Becoming an electric vehicle (EV) driver means getting to know your specific battery. This helps you get the most out of your vehicle’s performance, while extending the life of your charge. It’s all about planning ahead to keep you fully road ready.
1. Check your speed
Driving at a moderate pace conserves battery life. If you find yourself running low on charge, try to take a route that has a slower speed limit. Driving at higher speeds depletes battery life much faster.
2. Avoid full charging
Lithium batteries run best when charged to 80%. This leaves room for regenerative braking which converts kinetic energy into usable energy if there is enough space in the battery.
3. Plan for vacation storage
If you plan to fly, be sure your battery has enough charge for when you return. If parking at the airport, keep in mind that the charge will reduce a little bit each day. Charge your battery as much as possible before leaving or keep your car plugged in while you’re gone to make sure your range is always topped off.
4. Park in the shade
Whenever possible, keep your electric vehicle parked in the shade. This helps prevent the thermal management system under the hood from running more than it needs to and draining the battery.
5. Take more time to charge in the heat
The sun can slow down charging time for lithium-ion batteries. Notice when it’s hot and muggy outside, that’s when you’ll need a little extra time to fill up.
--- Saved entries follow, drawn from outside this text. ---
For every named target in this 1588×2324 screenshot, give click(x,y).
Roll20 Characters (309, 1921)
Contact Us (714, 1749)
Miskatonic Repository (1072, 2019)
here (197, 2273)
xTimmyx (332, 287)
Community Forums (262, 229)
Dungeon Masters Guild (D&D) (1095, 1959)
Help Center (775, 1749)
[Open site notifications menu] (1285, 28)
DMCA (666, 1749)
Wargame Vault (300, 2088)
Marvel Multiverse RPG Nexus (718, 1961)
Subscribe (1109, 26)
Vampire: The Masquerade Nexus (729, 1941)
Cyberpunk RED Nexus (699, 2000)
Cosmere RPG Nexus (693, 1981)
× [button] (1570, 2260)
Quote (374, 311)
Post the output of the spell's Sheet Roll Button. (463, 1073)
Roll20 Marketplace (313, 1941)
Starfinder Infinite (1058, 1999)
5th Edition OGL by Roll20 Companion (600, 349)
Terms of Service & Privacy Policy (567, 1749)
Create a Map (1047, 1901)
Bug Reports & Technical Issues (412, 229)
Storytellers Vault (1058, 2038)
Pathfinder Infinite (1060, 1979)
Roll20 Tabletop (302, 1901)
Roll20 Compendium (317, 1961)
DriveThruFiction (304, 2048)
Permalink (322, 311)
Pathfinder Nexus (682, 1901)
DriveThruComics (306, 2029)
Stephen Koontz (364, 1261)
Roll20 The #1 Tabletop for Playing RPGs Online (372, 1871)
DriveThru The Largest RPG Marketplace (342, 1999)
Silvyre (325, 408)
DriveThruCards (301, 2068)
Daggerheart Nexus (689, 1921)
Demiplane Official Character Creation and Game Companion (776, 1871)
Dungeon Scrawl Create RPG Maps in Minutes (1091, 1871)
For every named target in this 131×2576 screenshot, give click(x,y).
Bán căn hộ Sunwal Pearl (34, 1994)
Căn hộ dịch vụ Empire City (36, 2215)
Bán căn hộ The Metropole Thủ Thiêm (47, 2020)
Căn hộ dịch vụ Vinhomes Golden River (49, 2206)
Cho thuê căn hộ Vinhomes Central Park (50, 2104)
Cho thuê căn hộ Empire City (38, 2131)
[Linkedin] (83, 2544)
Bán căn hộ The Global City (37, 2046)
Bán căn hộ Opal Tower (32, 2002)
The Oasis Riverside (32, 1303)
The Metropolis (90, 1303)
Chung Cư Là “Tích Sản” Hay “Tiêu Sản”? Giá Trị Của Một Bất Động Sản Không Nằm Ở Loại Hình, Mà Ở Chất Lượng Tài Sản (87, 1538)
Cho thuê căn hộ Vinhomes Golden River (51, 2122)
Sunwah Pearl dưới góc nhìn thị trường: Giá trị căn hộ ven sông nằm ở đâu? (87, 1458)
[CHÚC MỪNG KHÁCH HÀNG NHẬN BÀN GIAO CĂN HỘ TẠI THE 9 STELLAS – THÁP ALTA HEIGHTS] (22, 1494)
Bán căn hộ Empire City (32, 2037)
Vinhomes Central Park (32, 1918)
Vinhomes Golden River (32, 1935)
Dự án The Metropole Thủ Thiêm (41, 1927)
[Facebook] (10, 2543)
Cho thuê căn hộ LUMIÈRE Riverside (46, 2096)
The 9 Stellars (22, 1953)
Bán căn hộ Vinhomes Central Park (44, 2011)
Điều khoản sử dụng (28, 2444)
6. Plan your route ahead of time
No matter where you plan to drive, it’s a good idea to know where charging stations are located. For short trips, it’s best to always stay at least moderately charged. This not only helps you fill up faster when you need to, but it also keeps you from getting stuck without power should you find yourself on an extended detour. If you’re going on a lengthy trip, you will need to plan your route carefully to ensure adequate charging stations along the way. Have a backup plan in case the location you choose is out of service or already full. You can check the website PlugShare or download their app to find charging stations along your driving route.
7. Don’t quick charge
Quick-charge settings require more energy. To maintain the longevity of your battery life, use long-charge settings. The difference between quick charging vs. a normal charge rate is compounded over time, which can add up to a few years of additional time before having to replace your battery.
8. Time your charge
The best way to manage your EV charging is by plugging it in during times when you know you won’t need to drive for a few hours. It’s also best not to charge immediately before driving when the battery is considered "hot". Plugging your vehicle in overnight is ideal, and best if you can limit charging to near 80% as mentioned earlier. It helps to have a charger with a timer so that you can estimate when your car will reach an 80% charge. Or your car may allow you to set charging times and charging limits which give you control over both important elements.